Appena fuori dall’Italia, nel Canton Ticino, c’è un percorso ad anello che porta al ponte tibetano di Carasc. Il ponte tibetano di Carasc attraversa la valle che divide i comuni di Monte Carasso e Sementina, è lungo 270 metri e, nel punto centrale, è alto 130 metri. In totale ci vogliono circa 5 minuti a passo tranquillo per attraversarlo.

Come si arriva al ponte tibetano di Carasc?
Dall’Italia, basta impostare “ponte tibetano di carasc” sul navigatore per arrivare a destinazione. Ci sono poi diverse alternative per arrivare al punto di inizio percorso: si può prenotare la funivia, prendere lo shuttle, partire a piedi da Sementina oppure, come abbiamo fatto noi, si può arrivare in auto fino al parcheggio dell’oratorio della Chiesa di San Defendente. La strada per il parcheggio è stretta e con diversi tornanti, ma presenta moltissimi spiazzi dove poter passare in 2 auto.
Da qui, a pochi passi, parte il sentiero che in circa 40 minuti porta a destinazione. Il sentiero è spesso in salita, ma graduale e non faticoso. Nell’ultimo tratto, invece, scende fino all’inizio del ponte tibetano. Qui si trova anche una fontanella e qualche albero sotto cui riposarsi o godersi il panorama.

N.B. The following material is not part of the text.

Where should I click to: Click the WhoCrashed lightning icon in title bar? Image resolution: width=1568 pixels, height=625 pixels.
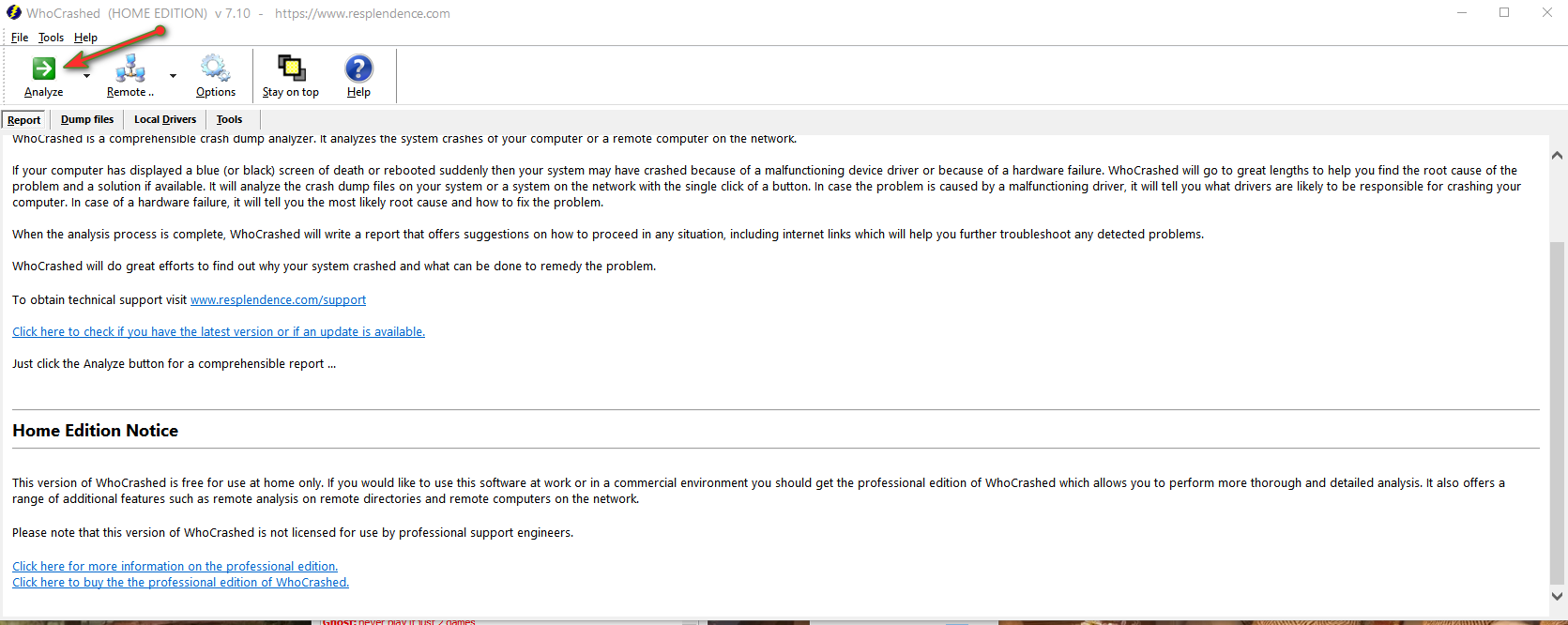[x=13, y=13]
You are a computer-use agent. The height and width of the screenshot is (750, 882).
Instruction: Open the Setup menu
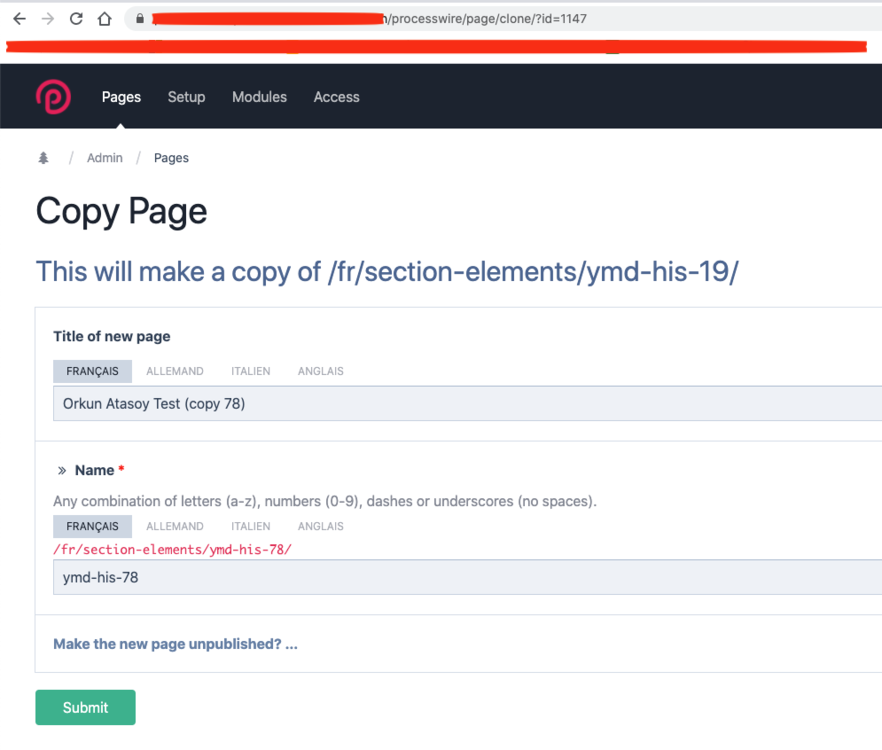click(186, 97)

Il ponte tibetano di Carasc è pericoloso?
In generale non ci sono pericoli, in quanto il ponte è in ottime condizioni, con protezioni laterali abbastanza alte e camminamento praticamente chiuso, formato da 4 assi di legno accostate in verticale. È quindi impossibile mettere un piede in fallo; è sufficiente camminare normalmente ed eventualmente tenersi al corrimano. L’unico limite può essere dato dall’altezza, se soffrite di vertigini. Il ponte dondola leggermente, ma non al punto da sbilanciarsi.

Cos’altro vedere oltre al ponte tibetano di Carasc?
Superato il ponte, si può proseguire per il sentiero. Dopo poco arriverete a delle rovine (sulla sinistra) e più avanti ancora alla bellissima chiesa di San Bernardo.
Consiglio: invece che seguire il cartello giallo per la chiesa, prendete il sentiero che passa davanti alle rovine e proseguite per quello. Il dislivello è inferiore e si risparmia un po’ di fatica!

La chiesa di San Bernardo è bellissima, ristrutturata di recente, e ha all’interno degli affreschi meravigliosi. Tutta la chiesa in sé sembra un’opera d’arte.  La vista sulla vallata merita una foto, la fontanella permette di rinfrescarsi e gli alberi riparano dal sole. L’ideale per fermarsi per un pranzo al sacco o semplicemente per riposarsi.

Lasciata la chiesa, si può proseguire per il sentiero che riporta alla funivia e allo shuttle per concludere il giro ad anello. In alternativa, soprattutto se si desidera ripercorrere il ponte, si può tornare indietro per lo stesso sentiero dell’andata. Noi abbiamo scelto questa seconda opzione per poter ammirare il ponte al tramonto e rientrare alla macchina percorrendo l’ultima parte di sentiero in discesa, con un clima più fresco.

Come prepararsi alla gita al ponte tibetano di Carasc?
Prima regola: abbigliamento adeguato. Soffro sempre a vedere persone con l’abito da festa o i sandali che camminano per sentieri di montagna. Quindi: scarpe da trekking, pantaloni sportivi, maglietta tecnica, cappellino nelle giornate di sole. Zaino in spalla con borracce o termos di acqua o integratori (che possono essere reintegrati alle diverse fontanelle sul percorso), piccoli snack come frutta secca, biscotti, barrette di cereali. E naturalmente il pranzo al sacco se avete intenzione di trascorrerci l’intera giornata.
Infine, per immortalare i momenti più belli: una macchina fotografica.